-- Opening Marker --

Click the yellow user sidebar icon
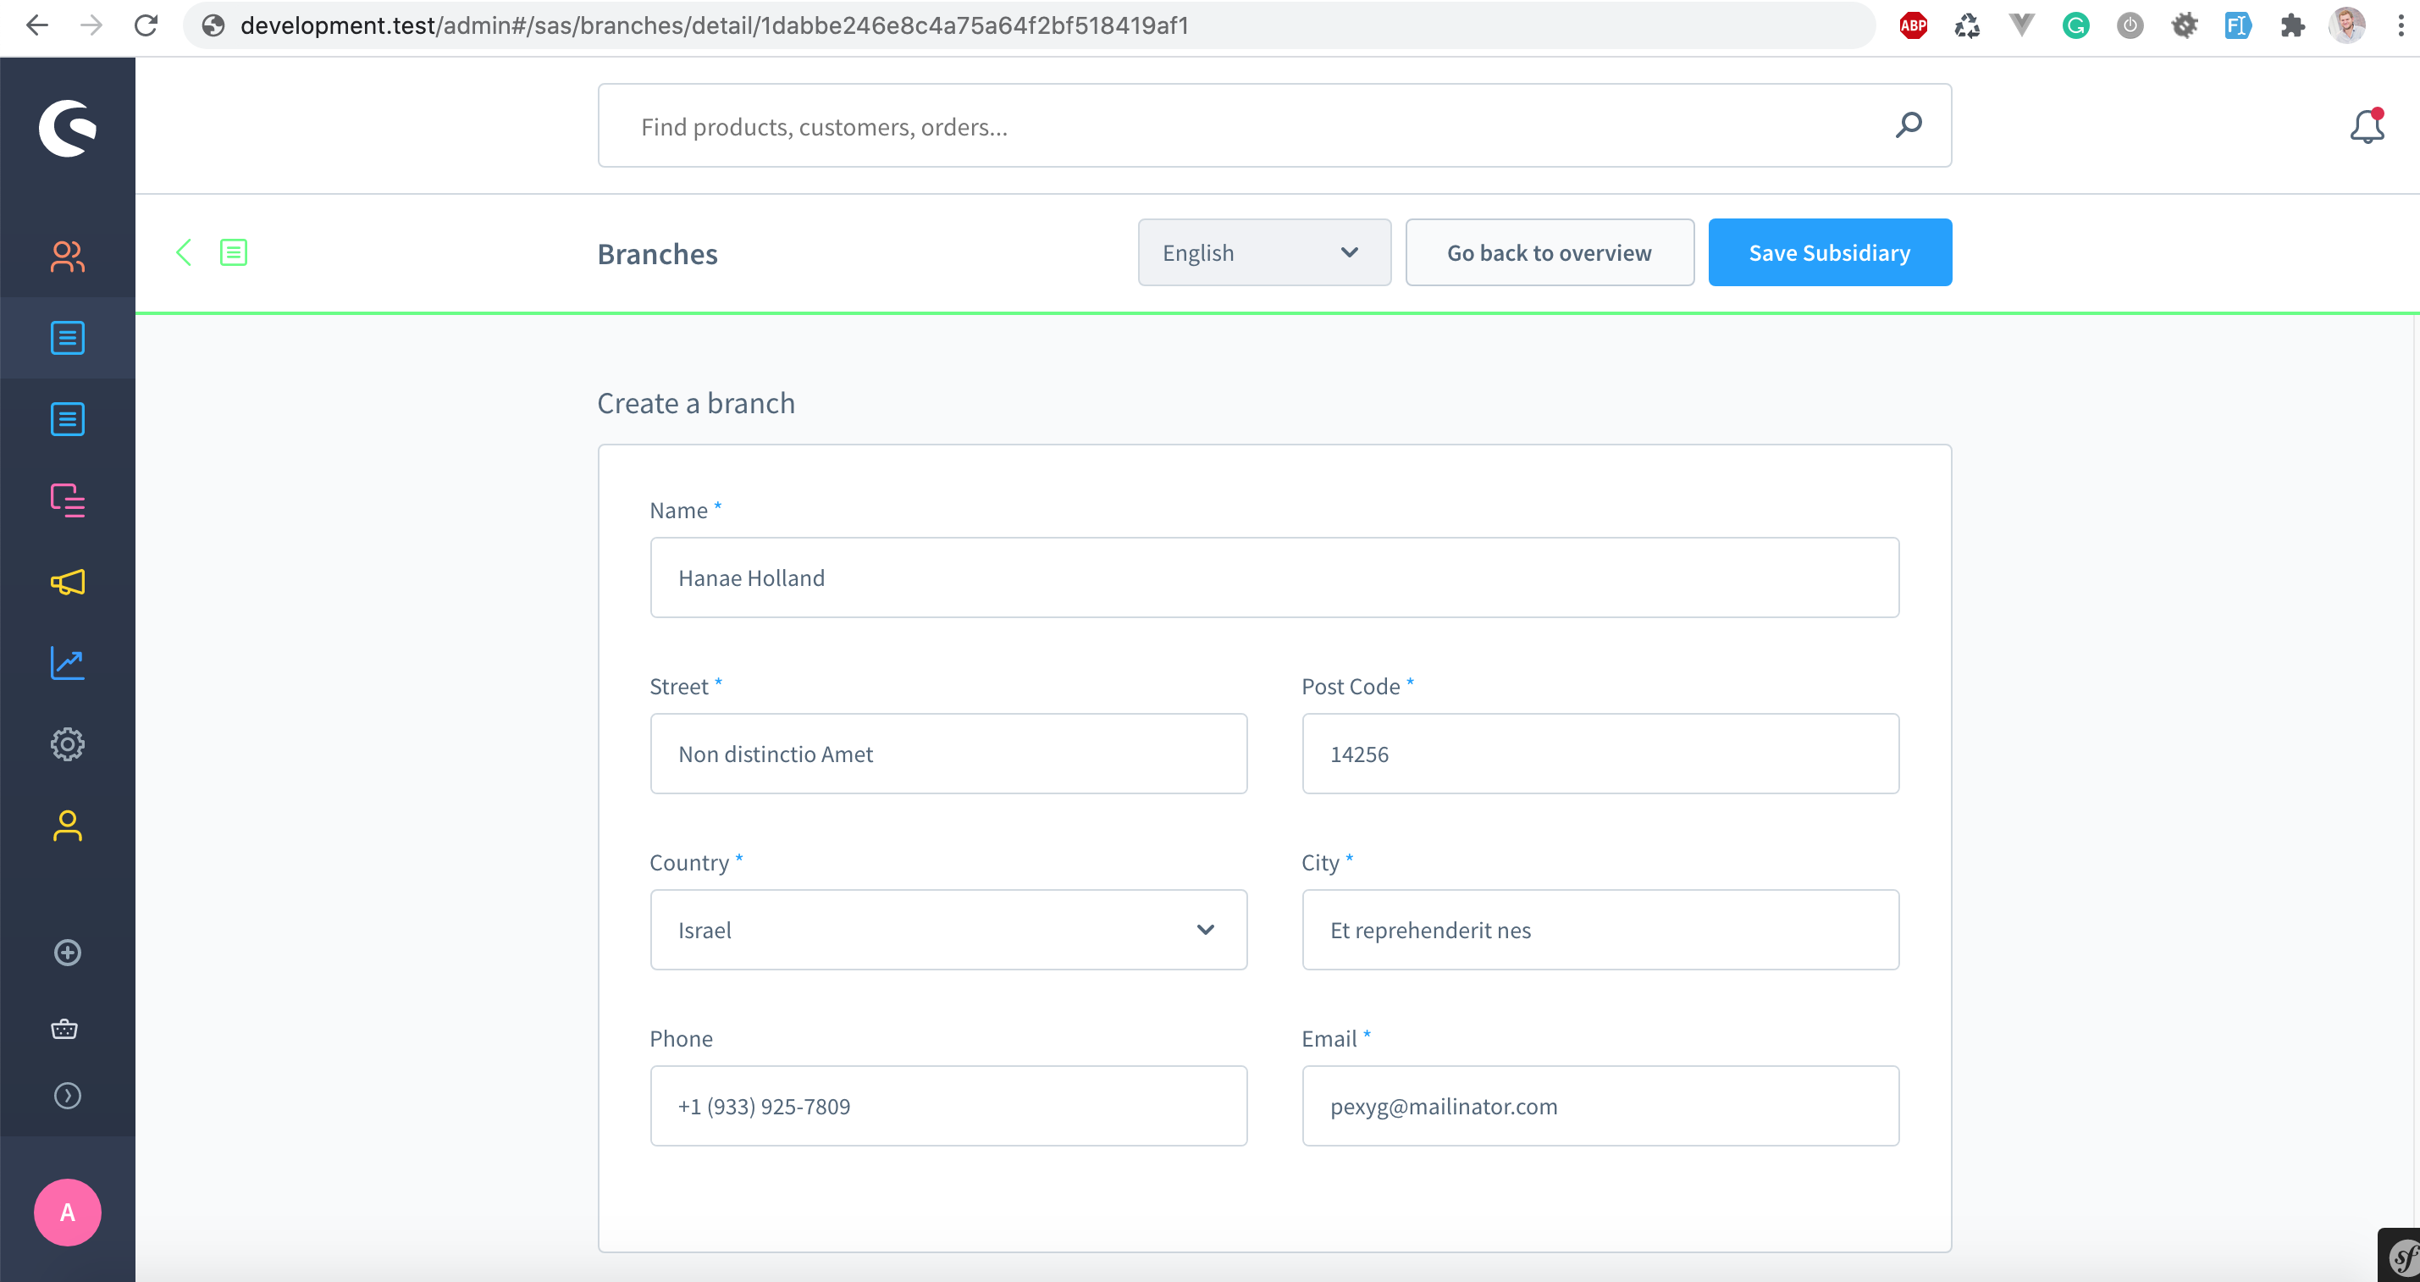 (67, 826)
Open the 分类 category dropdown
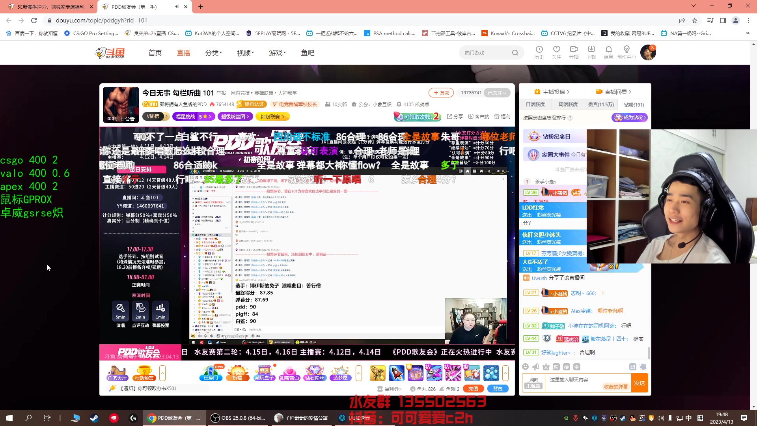Image resolution: width=757 pixels, height=426 pixels. click(213, 52)
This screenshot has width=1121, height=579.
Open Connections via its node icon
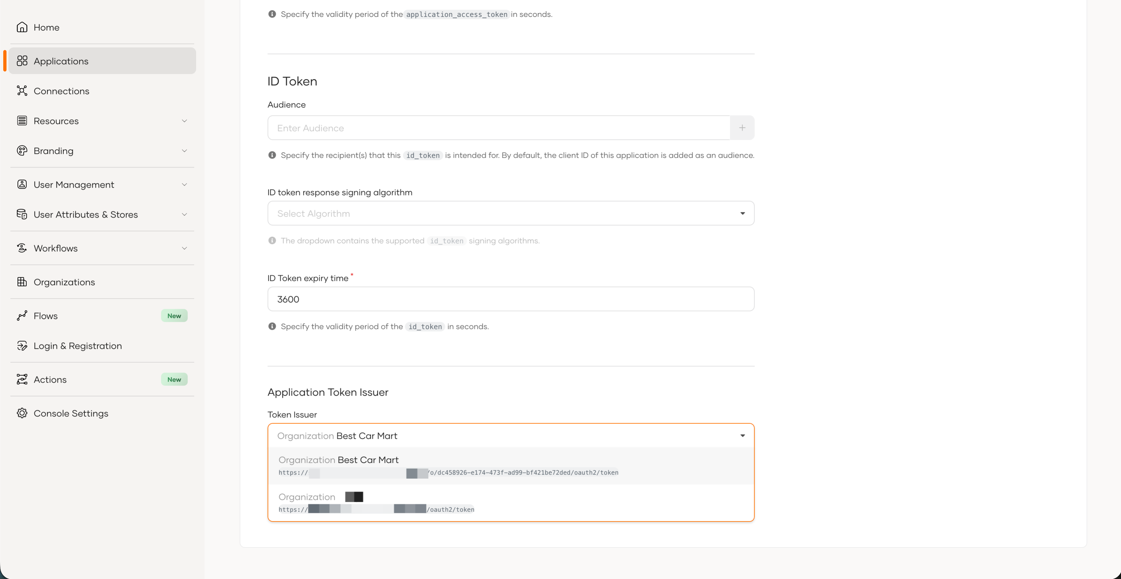click(22, 91)
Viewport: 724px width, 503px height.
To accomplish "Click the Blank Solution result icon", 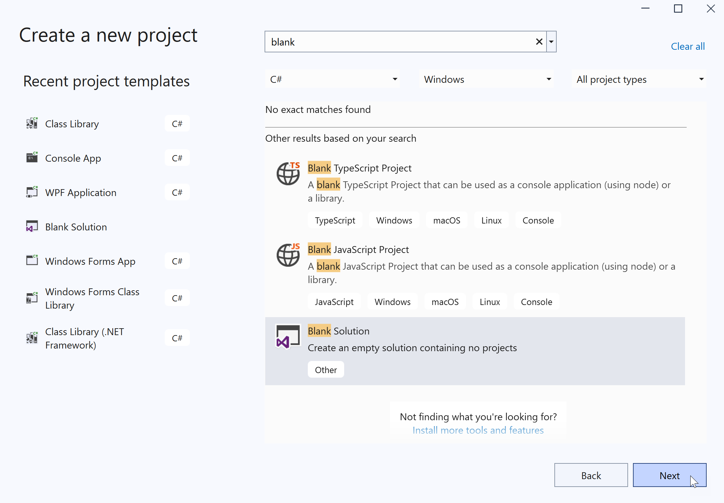I will (288, 337).
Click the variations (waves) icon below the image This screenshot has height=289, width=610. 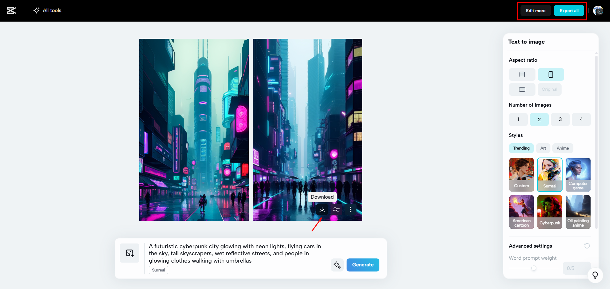(x=336, y=209)

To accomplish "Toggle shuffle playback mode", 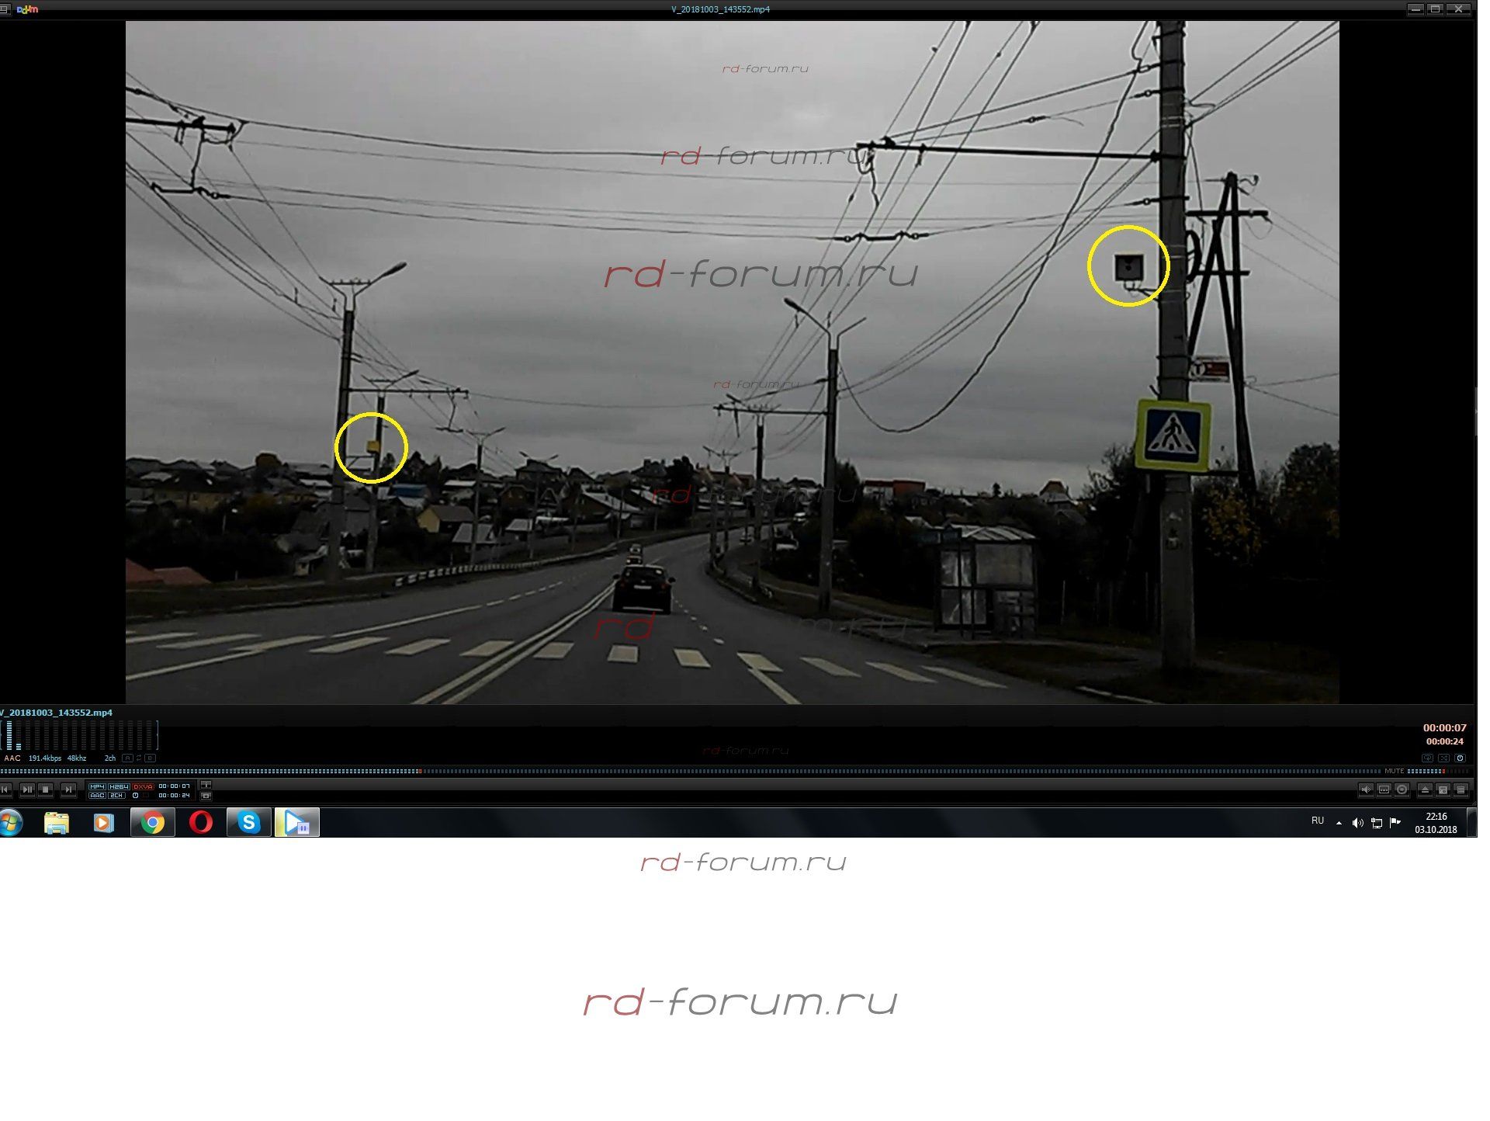I will [1443, 758].
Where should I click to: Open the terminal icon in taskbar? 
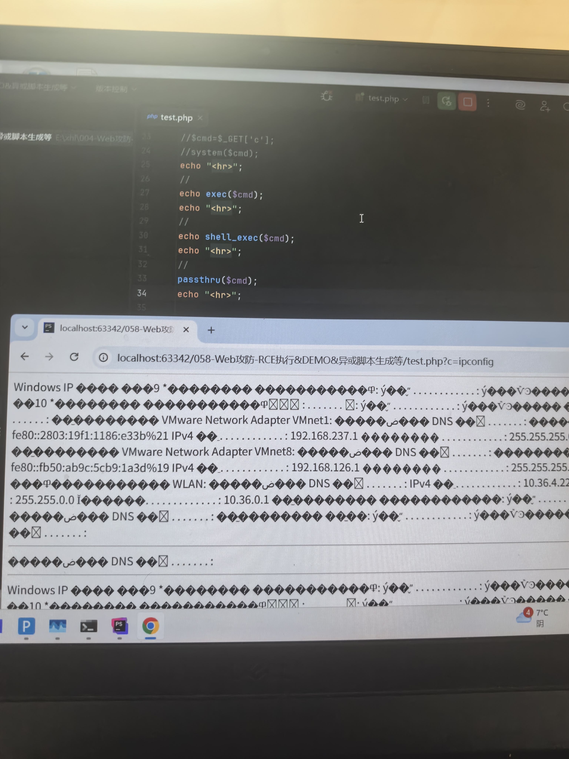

-- Closing Marker --

• Work order
The answer must consist solely of the lines from the first line of the data through the line containing "Viewport: 724px width, 503px height.", inclusive, reproduced exactly and without pictures.

• Task solution
Click the yellow user sidebar icon
 (67, 826)
Open the 分类 category dropdown
Image resolution: width=757 pixels, height=426 pixels. click(213, 52)
This screenshot has width=1121, height=579.
Open Connections via its node icon
click(22, 91)
Viewport: 724px width, 503px height.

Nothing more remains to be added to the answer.